For your first breakout activity we've provided an example of a Hadoop MapReduce job that performs word counting on an input file of your choice. The mapper and reducer are python scripts provided at __`WordCount/mapper.py`__ and __`WordCount/reducer.py`__. The Hadoop Streaming command is in a cell below. As you read through the example and go on to write your own Hadoop MapReduce jobs you may want to refer to Michael Noll's [blogpost on writing an MapReduce job](http://www.michael-noll.com/tutorials/writing-an-hadoop-mapreduce-program-in-python/) and/or the [Hadoop Streaming documentation](https://hadoop.apache.org/docs/r2.7.5/hadoop-streaming/HadoopStreaming.html).

### Breakout 1 Tasks:
* __a) read scripts & docstrings:__ Read through **`WordCount/mapper.py`** and **`WordCount/reducer.py`** scripts and pay attention to the docstrings. Note that they (briefly) explain what the script does and the expected input/output record formats. [`HINT`: _docstrings are a way to record information to help your reader (future-self/collaborator/grader) quickly orient to a piece of code. They should describe_ __what__  (_not_ how) _is being done. For more information refer to the [PEP 8 Style Guide for Python](https://www.python.org/dev/peps/pep-0008/)_] The use of docstrings is recommended in all code that is written for this class.

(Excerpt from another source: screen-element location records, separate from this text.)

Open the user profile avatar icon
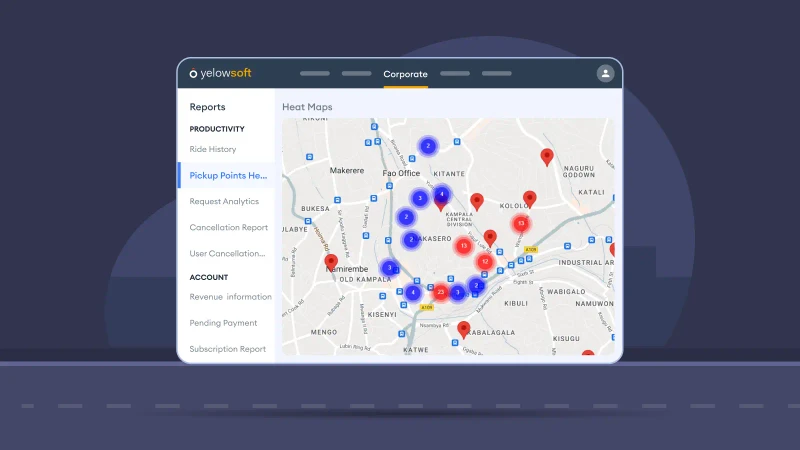The height and width of the screenshot is (450, 800). [x=605, y=74]
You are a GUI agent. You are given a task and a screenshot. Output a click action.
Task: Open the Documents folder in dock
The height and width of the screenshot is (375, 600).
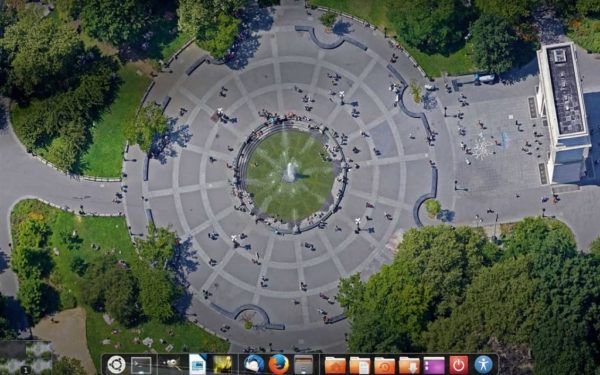click(x=360, y=365)

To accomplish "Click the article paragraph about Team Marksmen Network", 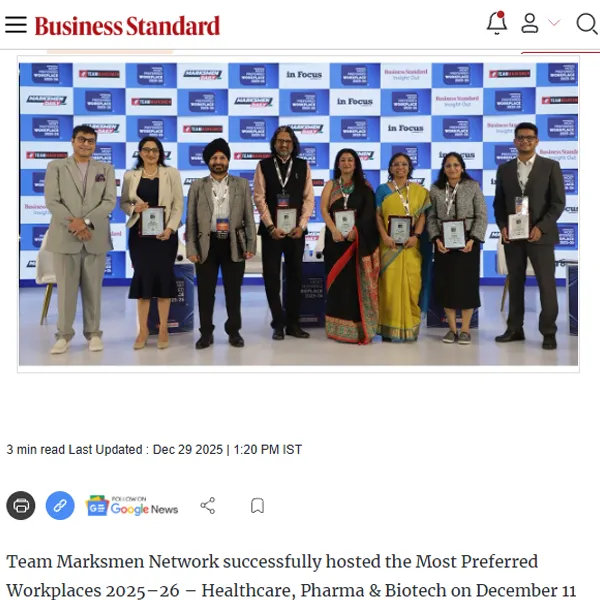I will pyautogui.click(x=292, y=576).
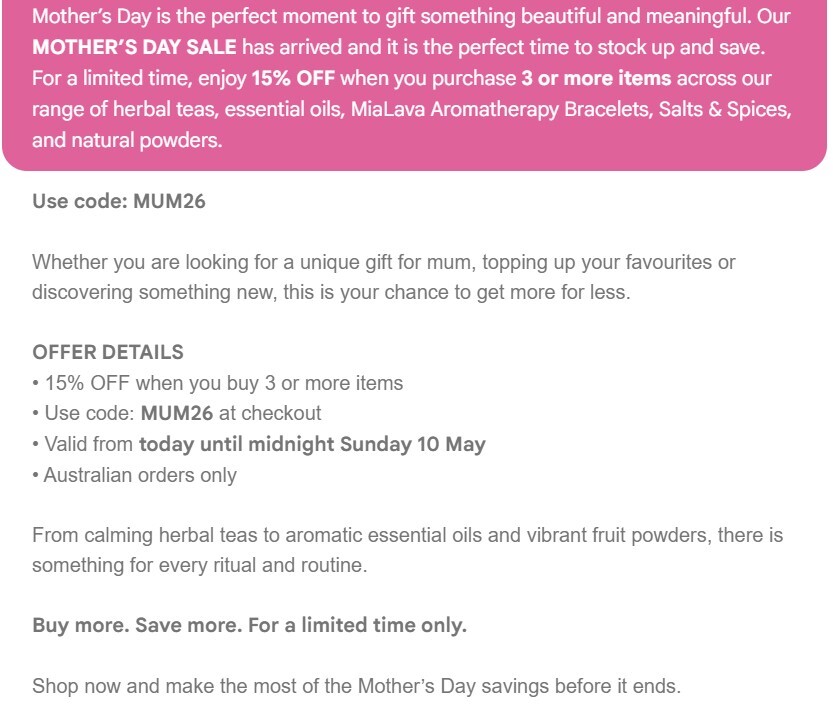Image resolution: width=833 pixels, height=716 pixels.
Task: Click the bold "MOTHER'S DAY SALE" text
Action: click(134, 48)
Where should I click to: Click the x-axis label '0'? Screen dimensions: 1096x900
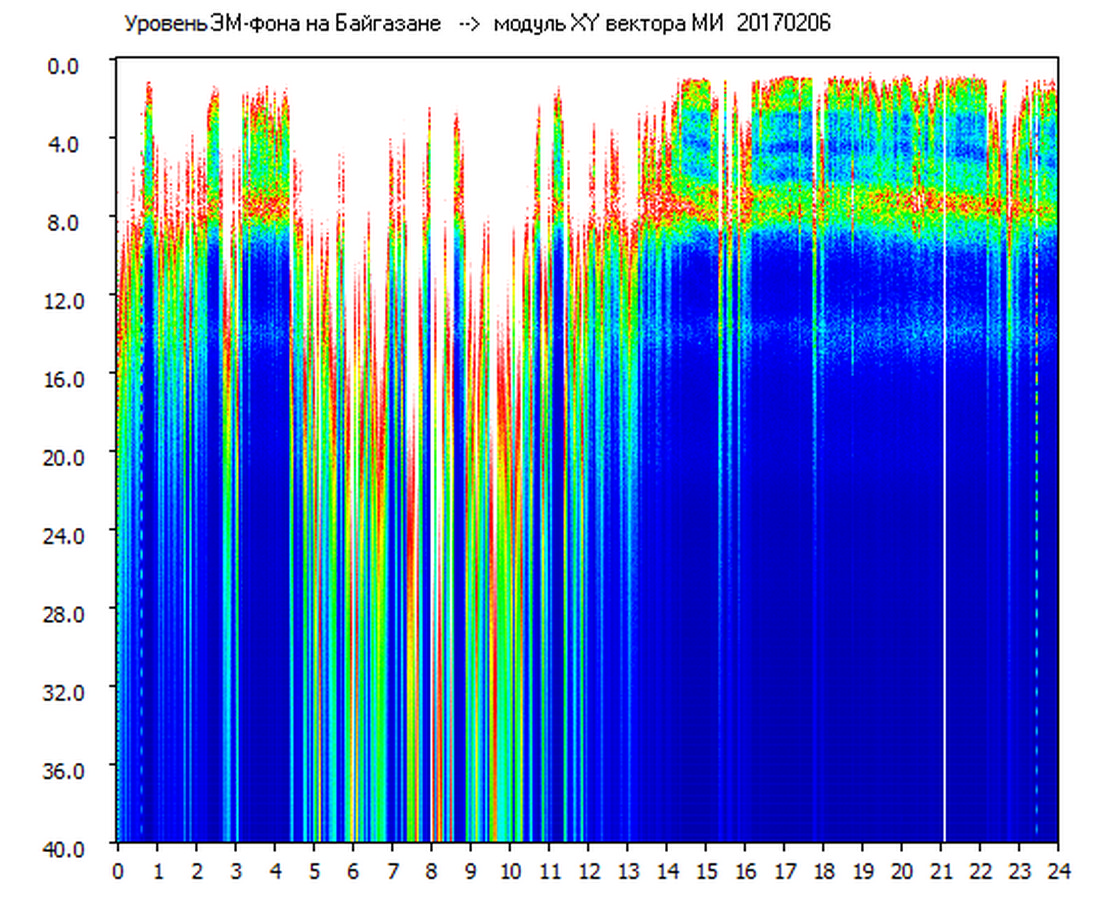pos(118,871)
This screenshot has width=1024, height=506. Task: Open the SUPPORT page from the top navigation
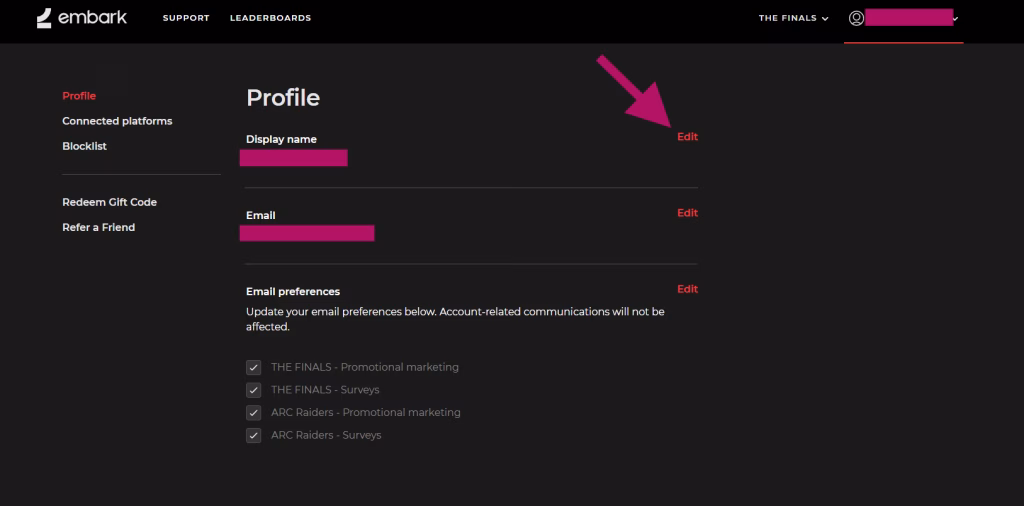pyautogui.click(x=186, y=18)
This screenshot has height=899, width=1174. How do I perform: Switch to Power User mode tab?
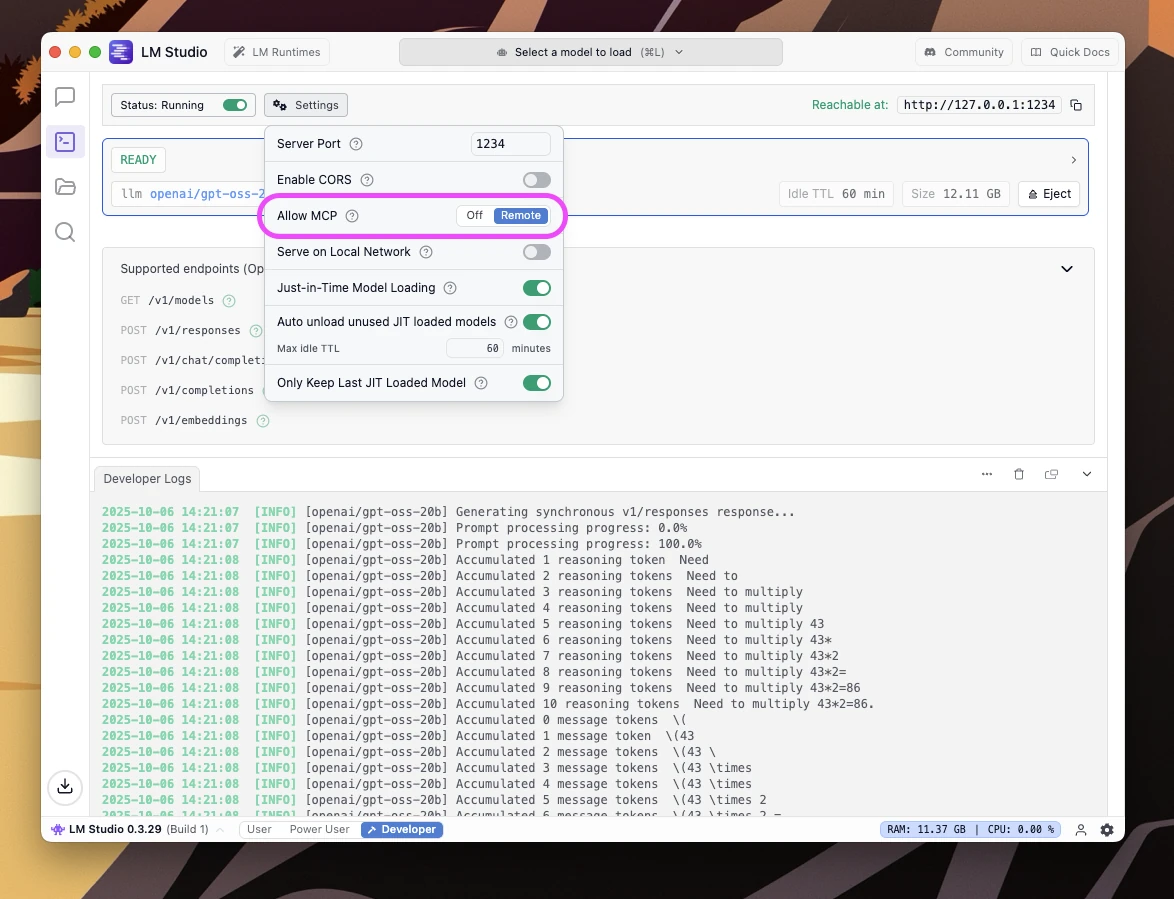point(319,830)
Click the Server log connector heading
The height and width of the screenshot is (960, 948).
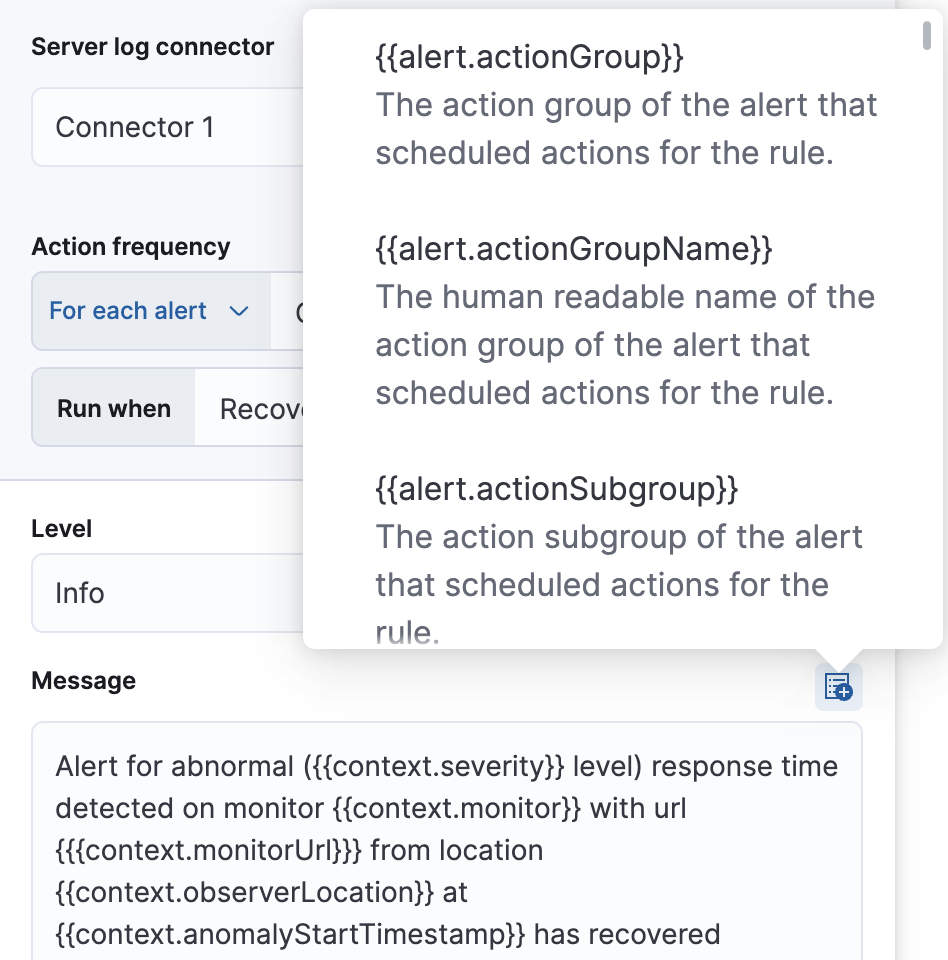152,46
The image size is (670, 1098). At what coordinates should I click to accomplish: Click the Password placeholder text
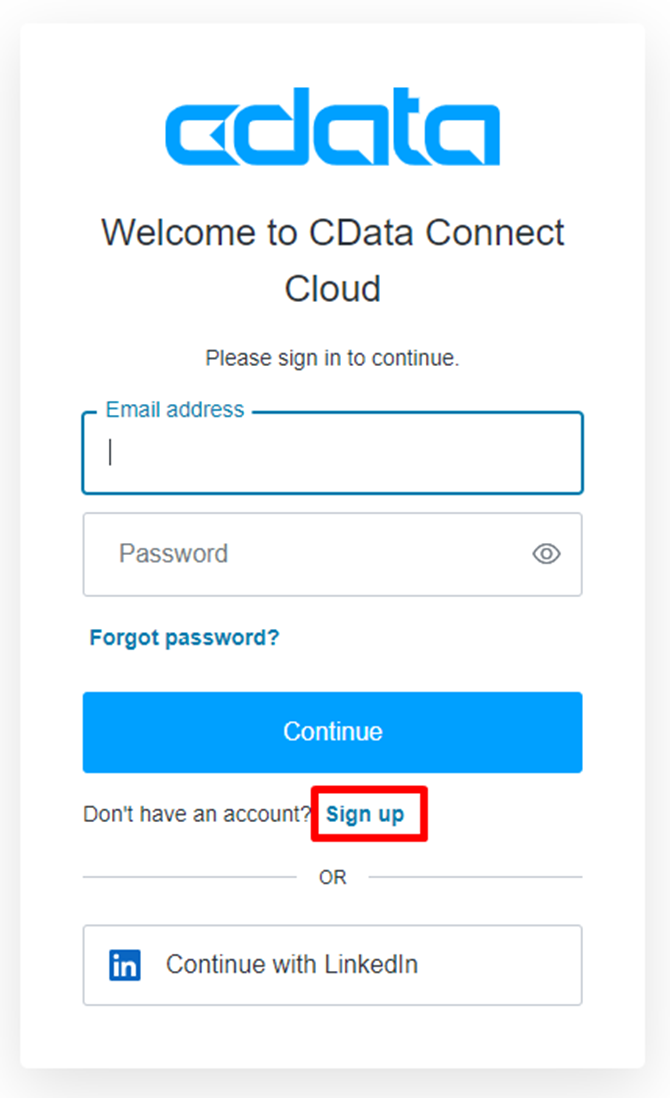(174, 554)
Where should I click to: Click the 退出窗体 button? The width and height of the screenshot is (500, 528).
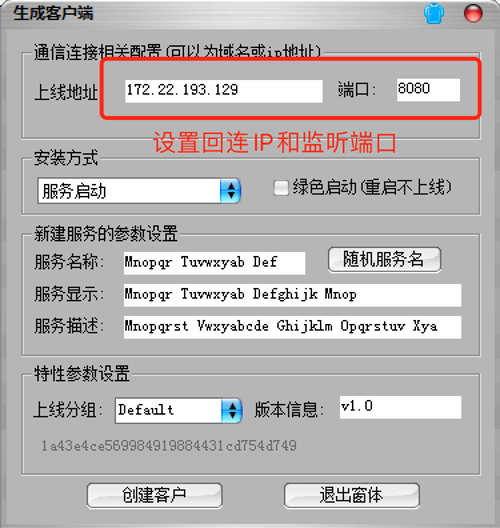click(352, 495)
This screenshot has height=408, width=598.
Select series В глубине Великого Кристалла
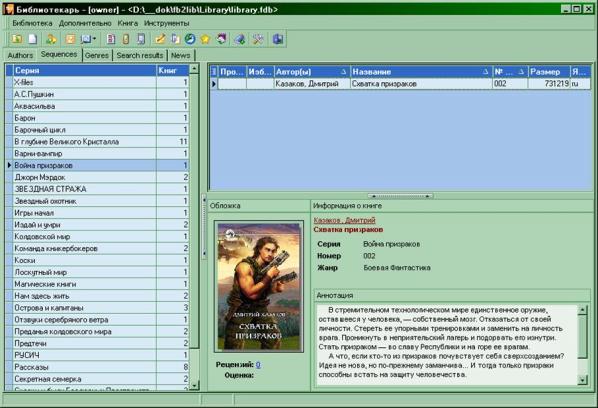97,142
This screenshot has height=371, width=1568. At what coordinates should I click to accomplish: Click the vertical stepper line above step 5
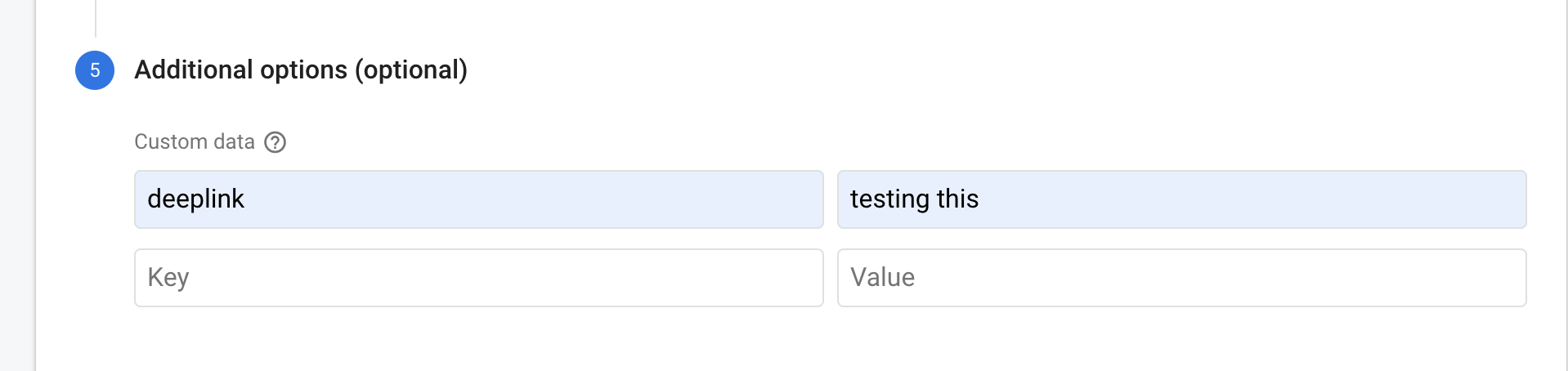96,18
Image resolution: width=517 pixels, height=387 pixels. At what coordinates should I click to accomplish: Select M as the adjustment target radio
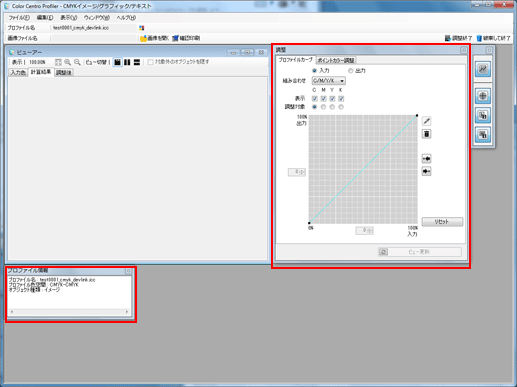point(323,107)
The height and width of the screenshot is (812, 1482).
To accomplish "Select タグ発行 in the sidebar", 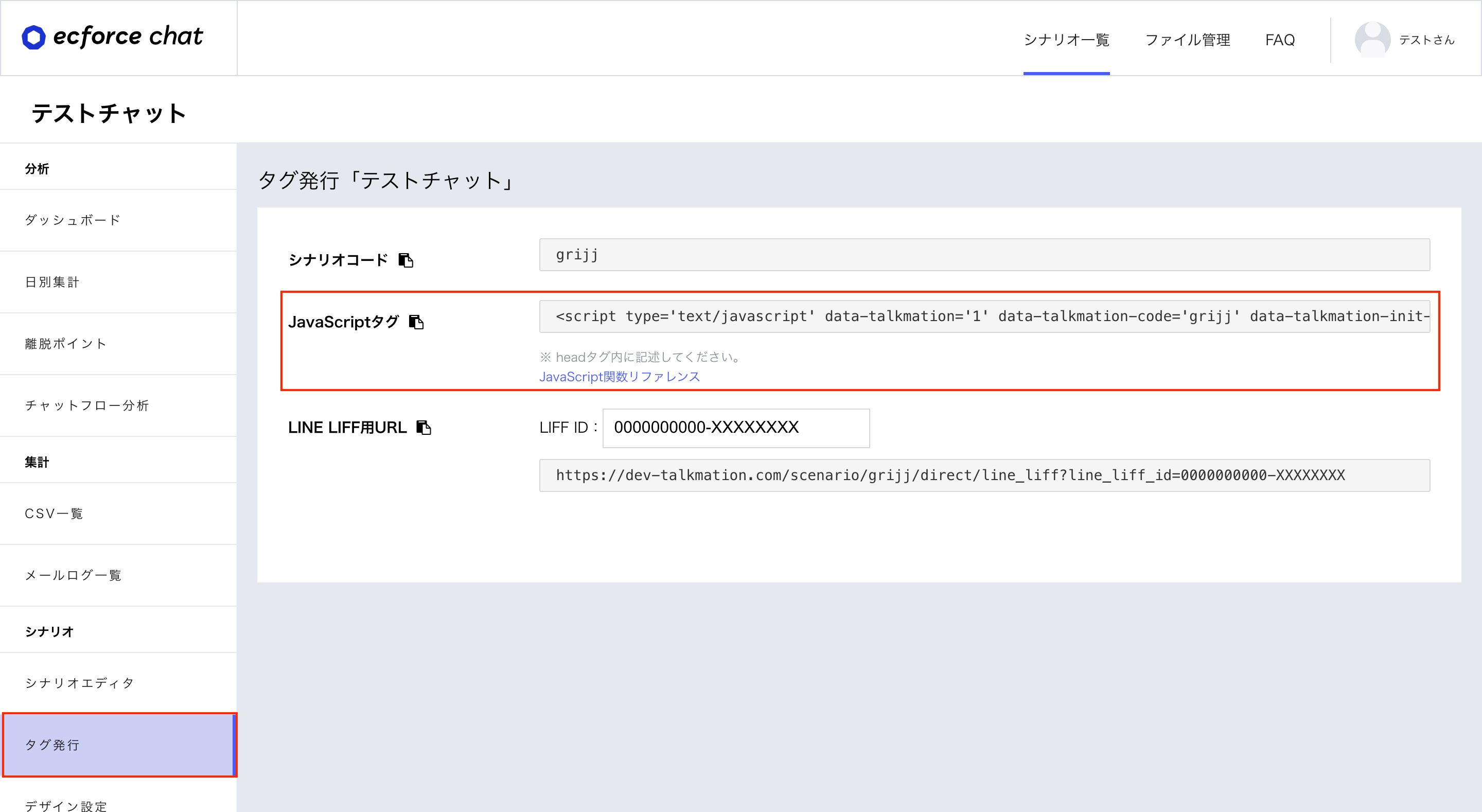I will [53, 745].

* __b) discuss:__ What are the 'keys' and what are the 'values' in this MapReduce job? What delimiter separates them when we write to standard output? How will you expect Hadoop to sort the records emitted by the mapper script? Why is this order important given how the reducer script is written?


* __c) run provided code:__ Run the cells provided to make sure that your mapper and reducer scripts are executable, load the input files into HDFS, and clear the HDFS directory where the job will write its output. You will need to do these preparation steps for all future Hadoop MapReduce jobs.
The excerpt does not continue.